There are two other women in West Jordan's department, she told him, but she's the only female on the crew who responded to that call.

As of April, she's also the only female captain in the department — the first in its 30-year history.

Stearns was promoted after 15 years with the West Jordan Fire Department. Her official badge-pinning ceremony was held Wednesday, but she joined 11 other captains in the department April 1, said West Jordan Deputy Fire Chief Reed Scharman.

"To me, this is significant because it doesn't only show what women can do but what I can do," Stearns said.

After being mentored by other female captains and chiefs, she's eager to train the next generation of female firefighters and show, she said, "women are capable of any different role."
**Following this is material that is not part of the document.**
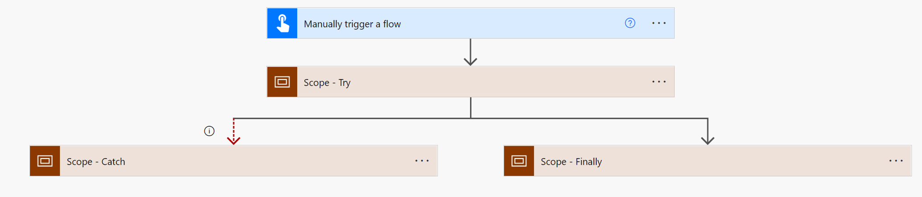Click the arrow leading into Scope - Finally
This screenshot has height=197, width=922.
(x=708, y=134)
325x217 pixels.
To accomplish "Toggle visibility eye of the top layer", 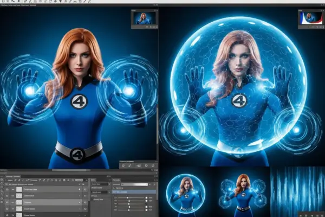I will [6, 188].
She takes on a title that once belonged to her husband, who died eight years ago this summer.

Bureau of Land Management Capt. Brett Stearns died when a tree hit him in the head and back during a training project in Colorado in 2009.

Although she'd wanted to be captain for years, it wasn't until she was promoted and someone said, "Congratulations, Captain Stearns," that it hit her, she said.

Previously, she'd only heard "Captain Stearns" in reference to her deceased husband.

"That was one thing that I wasn't expecting," she said. "It helped reconnect me with him."

Brett Stearns had been promoted to engine chief just before the couple married, and she watched him navigate the new leadership role.

"He would be very proud of me for being able to continue the name," Stearns said.

On her first day back after taking time off to mourn the loss of her husband, her crew responded to a call of a man fatally injured in a car crash.

The man was the same age Brett Stearns had been when he died, and as a new paramedic, it was the first time Joy Stearns had to pronounce somebody dead on the scene of an accident, she said.

"It was a hard day," she said. "But if I could make it through that, I could do this."

Those challenges built her into who she is now, Stearns said, and prepared her to lead and train other firefighters.

At the University of Utah, Stearns worked on a program to build resilience for firefighters as part of her master's degree in health promotion and education. She hadn't considered a career change after her husband died because of the support system of her fire station and because she had wanted to be a firefighter for so long.

Her interest in firefighting started after she saw "Backdraft" — a film about Chicago firefighters investigating an arsonist — as a 15-year-old, she said. She watched the movie the night before she needed to choose a professional to job-shadow, she said, and thought it was exciting. She shadowed a fire captain for the Salt Lake City Fire Department, then joined an explorer program for teenagers who are interested in firefighting and started training.

Because she started young at the fire station, she never felt like she had something to prove, she said.

Doing ride-alongs with other departments, Stearns occasionally faced what she called an "old-school mentality" about female firefighters.

But in West Jordan, she said, the station firefighters focus on one another's strengths. Someone may be able to drag a firefighter across a floor faster if need be, but she can fit into smaller, more confined spaces.

Scharman has known Stearns since she was hired and said he had high expectations for her career.

"Her knowledge, skills and abilities have always been at the top of whatever she's done," Scharman said. "Her testing [to apply for the captain position] wasn't a surprise to me. She's done well in everything she's tried."